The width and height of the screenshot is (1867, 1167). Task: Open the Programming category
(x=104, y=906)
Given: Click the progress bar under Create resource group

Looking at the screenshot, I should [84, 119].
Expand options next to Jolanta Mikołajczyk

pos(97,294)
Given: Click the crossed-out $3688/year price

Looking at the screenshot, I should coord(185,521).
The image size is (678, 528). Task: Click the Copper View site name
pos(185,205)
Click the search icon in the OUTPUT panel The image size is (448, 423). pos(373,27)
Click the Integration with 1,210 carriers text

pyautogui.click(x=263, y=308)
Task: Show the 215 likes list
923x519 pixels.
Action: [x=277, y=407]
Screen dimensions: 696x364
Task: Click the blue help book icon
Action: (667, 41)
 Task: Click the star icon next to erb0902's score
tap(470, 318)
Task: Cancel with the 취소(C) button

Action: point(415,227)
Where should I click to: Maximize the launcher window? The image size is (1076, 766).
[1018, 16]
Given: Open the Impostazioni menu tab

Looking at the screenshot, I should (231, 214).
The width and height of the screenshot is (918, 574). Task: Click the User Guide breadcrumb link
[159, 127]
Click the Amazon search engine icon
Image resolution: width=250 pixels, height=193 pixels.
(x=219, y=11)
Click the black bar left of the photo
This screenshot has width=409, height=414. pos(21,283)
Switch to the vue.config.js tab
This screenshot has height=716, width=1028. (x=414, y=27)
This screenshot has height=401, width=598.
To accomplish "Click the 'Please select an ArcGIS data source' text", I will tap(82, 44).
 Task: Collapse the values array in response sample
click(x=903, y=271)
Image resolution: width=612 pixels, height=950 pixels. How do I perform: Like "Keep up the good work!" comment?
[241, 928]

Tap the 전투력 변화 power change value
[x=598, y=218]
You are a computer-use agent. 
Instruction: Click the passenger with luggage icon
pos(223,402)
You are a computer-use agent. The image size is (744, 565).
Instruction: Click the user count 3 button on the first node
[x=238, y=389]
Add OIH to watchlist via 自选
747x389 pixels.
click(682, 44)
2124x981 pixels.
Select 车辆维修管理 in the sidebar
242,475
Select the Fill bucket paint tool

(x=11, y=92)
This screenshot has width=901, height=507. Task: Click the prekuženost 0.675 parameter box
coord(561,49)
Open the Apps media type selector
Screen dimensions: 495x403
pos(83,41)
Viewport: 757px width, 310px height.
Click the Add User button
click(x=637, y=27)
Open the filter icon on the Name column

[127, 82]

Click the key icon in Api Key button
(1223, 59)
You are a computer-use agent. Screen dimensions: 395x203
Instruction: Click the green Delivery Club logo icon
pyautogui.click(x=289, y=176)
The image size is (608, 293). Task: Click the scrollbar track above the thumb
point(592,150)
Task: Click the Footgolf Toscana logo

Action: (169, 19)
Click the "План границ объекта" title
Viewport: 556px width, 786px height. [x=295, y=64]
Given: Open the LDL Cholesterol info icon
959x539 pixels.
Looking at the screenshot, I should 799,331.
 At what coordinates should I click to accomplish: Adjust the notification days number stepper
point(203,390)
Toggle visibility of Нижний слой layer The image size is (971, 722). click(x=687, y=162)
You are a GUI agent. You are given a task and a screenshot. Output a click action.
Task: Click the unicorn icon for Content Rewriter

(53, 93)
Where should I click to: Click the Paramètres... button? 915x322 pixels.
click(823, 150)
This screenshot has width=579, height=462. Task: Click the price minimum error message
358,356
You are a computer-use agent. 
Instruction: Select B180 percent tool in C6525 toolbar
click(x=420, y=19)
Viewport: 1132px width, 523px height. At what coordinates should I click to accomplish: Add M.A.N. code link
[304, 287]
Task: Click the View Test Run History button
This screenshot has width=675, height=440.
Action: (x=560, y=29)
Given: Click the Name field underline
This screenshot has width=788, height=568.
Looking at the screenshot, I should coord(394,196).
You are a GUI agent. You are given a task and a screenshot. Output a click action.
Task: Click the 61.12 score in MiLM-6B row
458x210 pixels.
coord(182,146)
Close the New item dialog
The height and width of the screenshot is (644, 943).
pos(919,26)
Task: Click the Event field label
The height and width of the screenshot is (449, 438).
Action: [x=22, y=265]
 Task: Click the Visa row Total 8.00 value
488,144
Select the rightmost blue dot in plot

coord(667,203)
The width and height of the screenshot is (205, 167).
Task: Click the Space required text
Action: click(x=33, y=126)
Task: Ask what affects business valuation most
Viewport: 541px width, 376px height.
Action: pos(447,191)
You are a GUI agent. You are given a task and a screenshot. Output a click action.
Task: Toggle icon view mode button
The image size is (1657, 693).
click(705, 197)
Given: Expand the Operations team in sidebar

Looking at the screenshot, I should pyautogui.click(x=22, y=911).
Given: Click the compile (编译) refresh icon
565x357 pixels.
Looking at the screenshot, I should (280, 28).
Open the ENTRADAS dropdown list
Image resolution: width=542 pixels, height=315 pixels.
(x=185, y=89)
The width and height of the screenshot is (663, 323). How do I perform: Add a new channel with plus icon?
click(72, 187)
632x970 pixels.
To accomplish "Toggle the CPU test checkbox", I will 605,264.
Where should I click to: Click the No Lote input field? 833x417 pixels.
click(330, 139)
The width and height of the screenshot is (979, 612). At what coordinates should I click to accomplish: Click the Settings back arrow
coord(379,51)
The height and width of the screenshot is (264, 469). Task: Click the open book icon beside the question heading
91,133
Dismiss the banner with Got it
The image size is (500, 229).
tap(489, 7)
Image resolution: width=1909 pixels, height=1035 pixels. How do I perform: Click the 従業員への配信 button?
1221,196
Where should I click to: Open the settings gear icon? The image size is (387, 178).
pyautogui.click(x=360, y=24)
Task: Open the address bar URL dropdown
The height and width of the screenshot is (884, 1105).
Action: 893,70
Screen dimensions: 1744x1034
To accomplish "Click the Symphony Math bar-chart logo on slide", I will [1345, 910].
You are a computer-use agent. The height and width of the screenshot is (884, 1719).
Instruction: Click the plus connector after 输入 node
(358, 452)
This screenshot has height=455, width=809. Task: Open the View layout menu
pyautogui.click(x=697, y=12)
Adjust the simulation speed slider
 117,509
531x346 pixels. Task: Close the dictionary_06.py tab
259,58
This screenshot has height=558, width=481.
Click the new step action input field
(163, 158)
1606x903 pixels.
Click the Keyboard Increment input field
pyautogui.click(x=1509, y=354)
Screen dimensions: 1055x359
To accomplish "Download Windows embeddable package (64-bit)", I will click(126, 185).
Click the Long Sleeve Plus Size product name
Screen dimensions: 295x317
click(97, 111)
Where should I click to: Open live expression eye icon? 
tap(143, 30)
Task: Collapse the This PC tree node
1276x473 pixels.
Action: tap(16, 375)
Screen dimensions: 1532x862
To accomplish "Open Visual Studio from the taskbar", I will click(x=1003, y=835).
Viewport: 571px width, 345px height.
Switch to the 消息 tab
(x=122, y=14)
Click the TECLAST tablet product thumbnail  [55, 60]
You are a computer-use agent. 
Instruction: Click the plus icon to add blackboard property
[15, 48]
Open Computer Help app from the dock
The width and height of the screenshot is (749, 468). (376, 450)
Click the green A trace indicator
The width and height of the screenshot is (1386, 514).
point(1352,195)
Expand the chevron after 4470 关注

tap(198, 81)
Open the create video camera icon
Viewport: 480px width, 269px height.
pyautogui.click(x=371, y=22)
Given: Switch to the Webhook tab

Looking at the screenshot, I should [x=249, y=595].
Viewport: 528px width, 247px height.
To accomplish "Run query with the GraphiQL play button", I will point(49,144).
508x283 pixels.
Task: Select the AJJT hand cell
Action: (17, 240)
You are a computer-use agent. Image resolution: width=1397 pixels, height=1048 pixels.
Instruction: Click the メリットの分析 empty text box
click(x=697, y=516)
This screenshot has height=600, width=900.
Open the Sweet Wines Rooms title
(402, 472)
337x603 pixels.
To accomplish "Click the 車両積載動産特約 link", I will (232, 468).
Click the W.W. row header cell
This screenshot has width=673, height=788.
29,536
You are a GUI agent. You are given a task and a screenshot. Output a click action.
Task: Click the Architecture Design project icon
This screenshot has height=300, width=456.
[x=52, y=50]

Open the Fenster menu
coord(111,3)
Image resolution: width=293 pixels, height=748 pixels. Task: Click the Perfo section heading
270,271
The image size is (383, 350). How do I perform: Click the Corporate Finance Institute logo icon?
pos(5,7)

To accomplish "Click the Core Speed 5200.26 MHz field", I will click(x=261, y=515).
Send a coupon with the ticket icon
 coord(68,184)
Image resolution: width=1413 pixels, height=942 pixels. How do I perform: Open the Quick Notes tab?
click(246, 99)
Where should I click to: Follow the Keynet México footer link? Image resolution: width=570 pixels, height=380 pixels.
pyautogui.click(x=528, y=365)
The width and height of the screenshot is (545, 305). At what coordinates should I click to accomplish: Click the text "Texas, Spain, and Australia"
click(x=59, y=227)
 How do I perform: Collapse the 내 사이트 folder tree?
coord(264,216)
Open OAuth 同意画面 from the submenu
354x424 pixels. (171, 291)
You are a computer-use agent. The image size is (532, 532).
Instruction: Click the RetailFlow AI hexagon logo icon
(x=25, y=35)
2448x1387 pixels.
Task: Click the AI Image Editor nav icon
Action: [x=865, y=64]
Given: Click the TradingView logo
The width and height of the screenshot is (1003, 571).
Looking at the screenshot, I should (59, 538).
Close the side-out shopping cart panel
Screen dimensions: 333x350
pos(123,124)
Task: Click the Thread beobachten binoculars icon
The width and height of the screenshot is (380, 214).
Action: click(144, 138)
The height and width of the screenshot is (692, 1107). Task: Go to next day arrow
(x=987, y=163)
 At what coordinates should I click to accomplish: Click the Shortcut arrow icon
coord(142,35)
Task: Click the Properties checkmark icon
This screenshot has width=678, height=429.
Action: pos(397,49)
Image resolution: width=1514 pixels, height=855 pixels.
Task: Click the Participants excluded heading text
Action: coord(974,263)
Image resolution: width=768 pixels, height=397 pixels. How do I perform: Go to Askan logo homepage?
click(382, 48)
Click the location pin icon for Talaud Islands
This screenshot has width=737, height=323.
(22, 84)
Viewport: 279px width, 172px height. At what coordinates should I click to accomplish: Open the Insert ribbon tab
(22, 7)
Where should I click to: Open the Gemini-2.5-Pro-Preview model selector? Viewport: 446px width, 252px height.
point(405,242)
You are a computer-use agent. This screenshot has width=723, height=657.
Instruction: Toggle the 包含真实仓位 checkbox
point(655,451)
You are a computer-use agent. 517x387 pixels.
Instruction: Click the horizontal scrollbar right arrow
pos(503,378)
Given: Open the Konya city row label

⁂

■ Required work: Put the lines from the first one up to and including the line with "(x=219, y=11)" into a Markdown table with the columns No. and Line. Number each row under No., and leave out blank lines.

■ Complete response:
| No. | Line |
|---|---|
| 1 | The width and height of the screenshot is (1867, 1167). Task: Open the Programming category |
| 2 | (x=104, y=906) |
| 3 | Given: Click the progress bar under Create resource group |
| 4 | Looking at the screenshot, I should [84, 119]. |
| 5 | Expand options next to Jolanta Mikołajczyk |
| 6 | pos(97,294) |
| 7 | Given: Click the crossed-out $3688/year price |
| 8 | Looking at the screenshot, I should coord(185,521). |
| 9 | The image size is (678, 528). Task: Click the Copper View site name |
| 10 | pos(185,205) |
| 11 | Click the search icon in the OUTPUT panel The image size is (448, 423). pos(373,27) |
| 12 | Click the Integration with 1,210 carriers text |
| 13 | pyautogui.click(x=263, y=308) |
| 14 | Task: Show the 215 likes list |
| 15 | 923x519 pixels. |
| 16 | Action: [x=277, y=407] |
| 17 | Screen dimensions: 696x364 |
| 18 | Task: Click the blue help book icon |
| 19 | Action: (667, 41) |
| 20 |  Task: Click the star icon next to erb0902's score |
| 21 | tap(470, 318) |
| 22 | Task: Cancel with the 취소(C) button |
| 23 | Action: point(415,227) |
| 24 | Where should I click to: Maximize the launcher window? The image size is (1076, 766). |
| 25 | [1018, 16] |
| 26 | Given: Open the Impostazioni menu tab |
| 27 | Looking at the screenshot, I should (231, 214). |
| 28 | The width and height of the screenshot is (918, 574). Task: Click the User Guide breadcrumb link |
| 29 | [159, 127] |
| 30 | Click the Amazon search engine icon |
| 31 | Image resolution: width=250 pixels, height=193 pixels. |
| 32 | (x=219, y=11) |